Hi

I am doing pedigree analysis (linear linkage analysis ) for polygenic diseases such as obesity, hypertension in parent-children. I have seen the tutorial video and manual, but I am not sure how to input the parent's phenotype.
My research data does not contain genetic information, only the phenotype.

I'm wondering if there is a way to put the parent's phenotype (categorical variables like with disease vs. without disease) in the pheno file.

Thank you.

Hi,
I am not sure that linkage analyses can be performed w/o access to the genotypes. At this point you are limited to heritability and genetic correlation analyses.
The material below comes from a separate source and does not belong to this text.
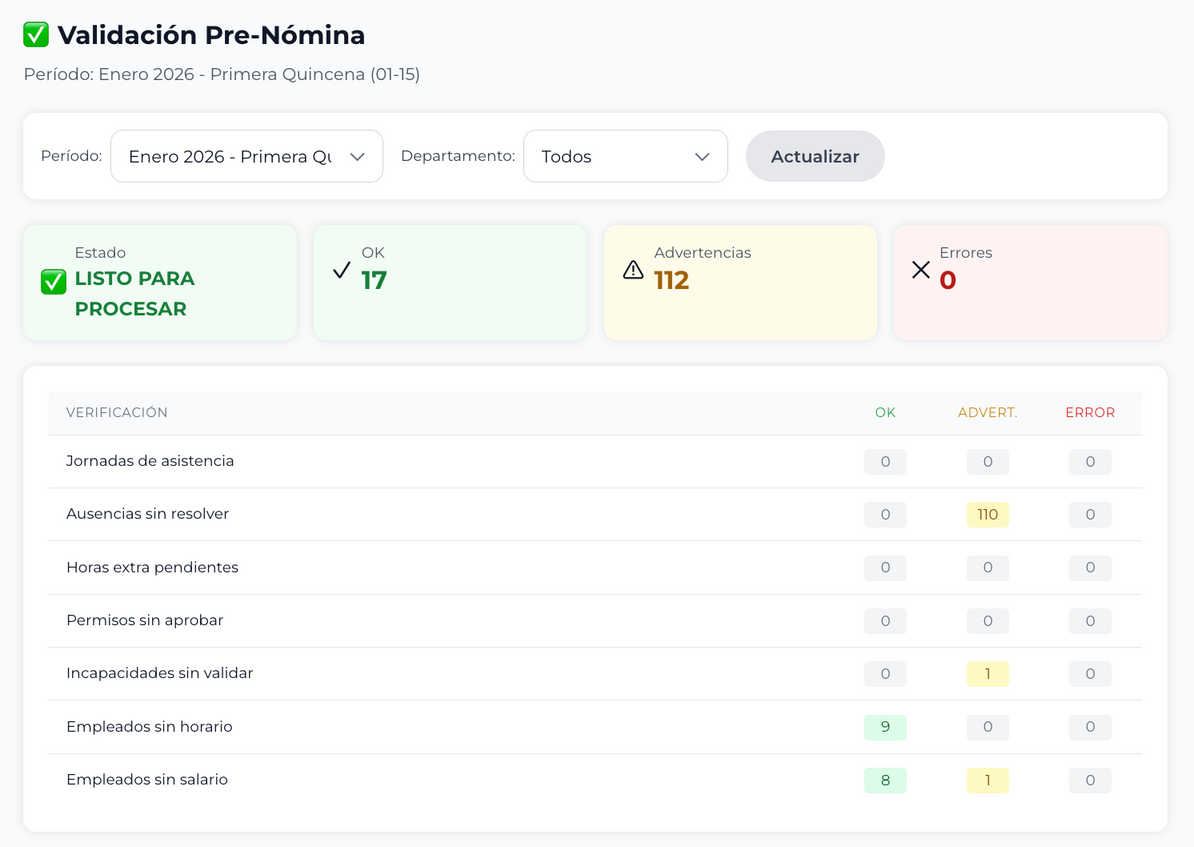Viewport: 1194px width, 847px height.
Task: Click the chevron arrow of the Período dropdown
Action: pyautogui.click(x=357, y=157)
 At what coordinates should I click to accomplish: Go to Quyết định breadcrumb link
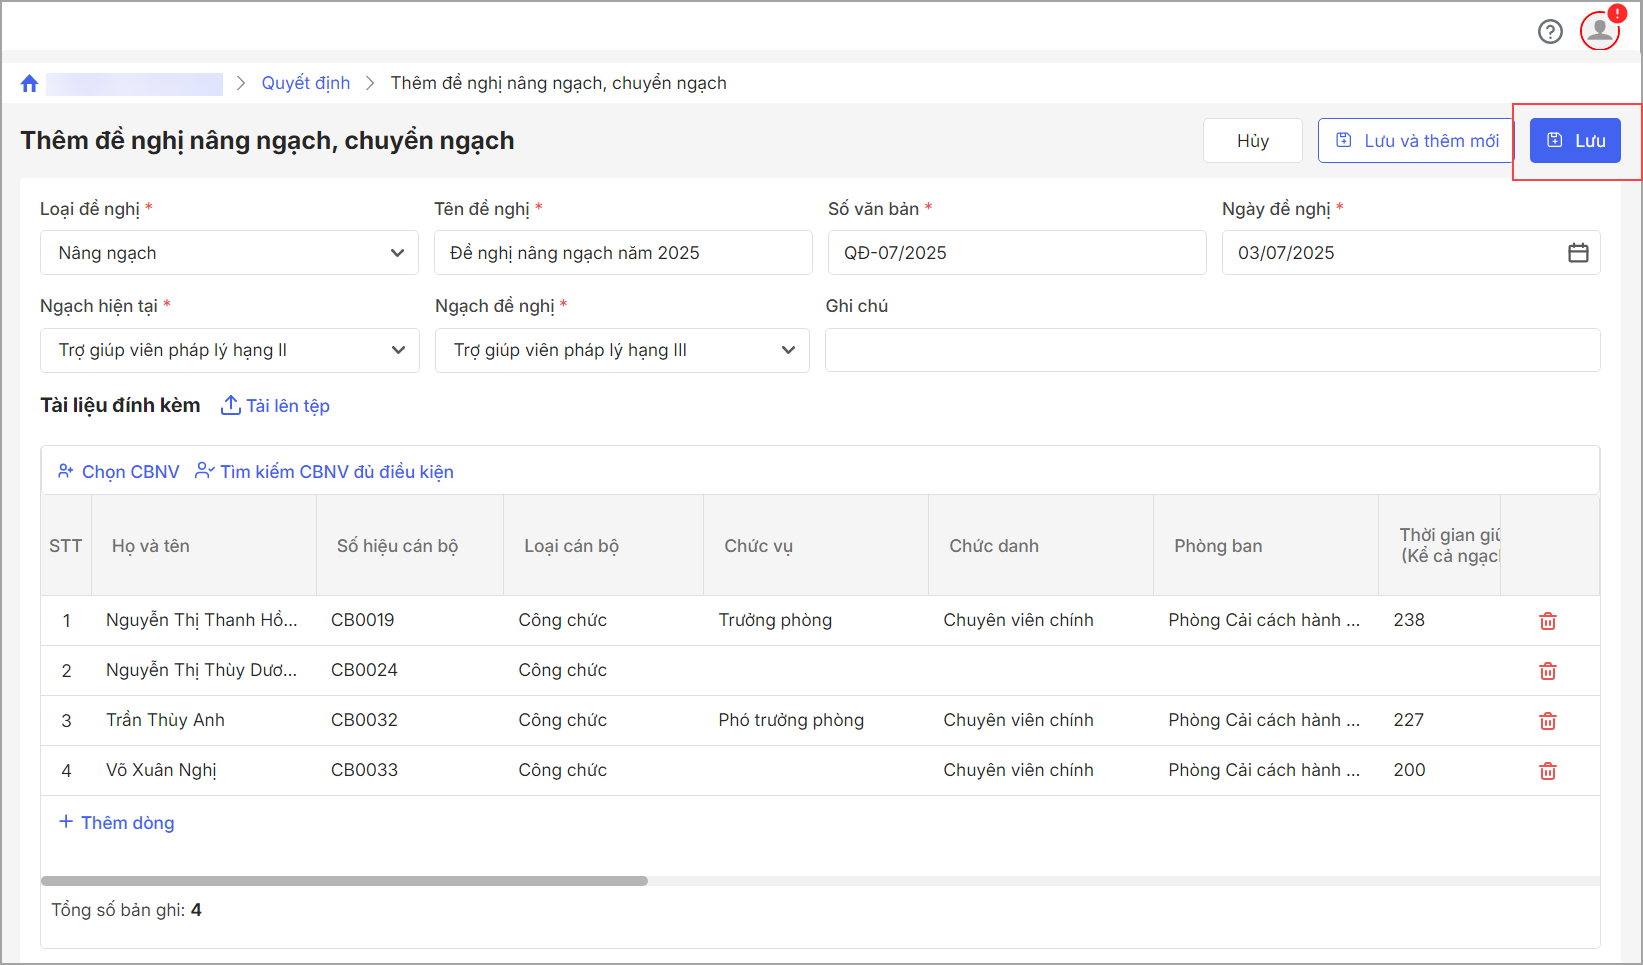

You can use parents' DX status as a binary trait to correlate heritability in the offspring.

Thank you for your reply.

You can use parents' DX status as a binary trait to correlate heritability in the offspring.
--> Could you please tell me how to prepare the phenotype file?

On the tutorial video, I could not find how to add parent's trait and IDs.

for example, if I want to study the heritability of hypertension between parent-child relationship, where should I put the parental hypertension status?

Thank you

You simply treat it as any other phenotype. You can simply say that having a parent with a dx carries one unit of genetic+phenotype risk. Thus a subject with one parent with DX has a genetic risk score as 1, a subject with both parents affected has a genetic risk score of 2. You can also expand this to more distant relatives e.g. assign a genetic risk score of 0.5 to each of the grandparents affected with the illness and so on. Then you can run heritability on this trait. It will explain the proportion of additive genetic variance in the total risk score.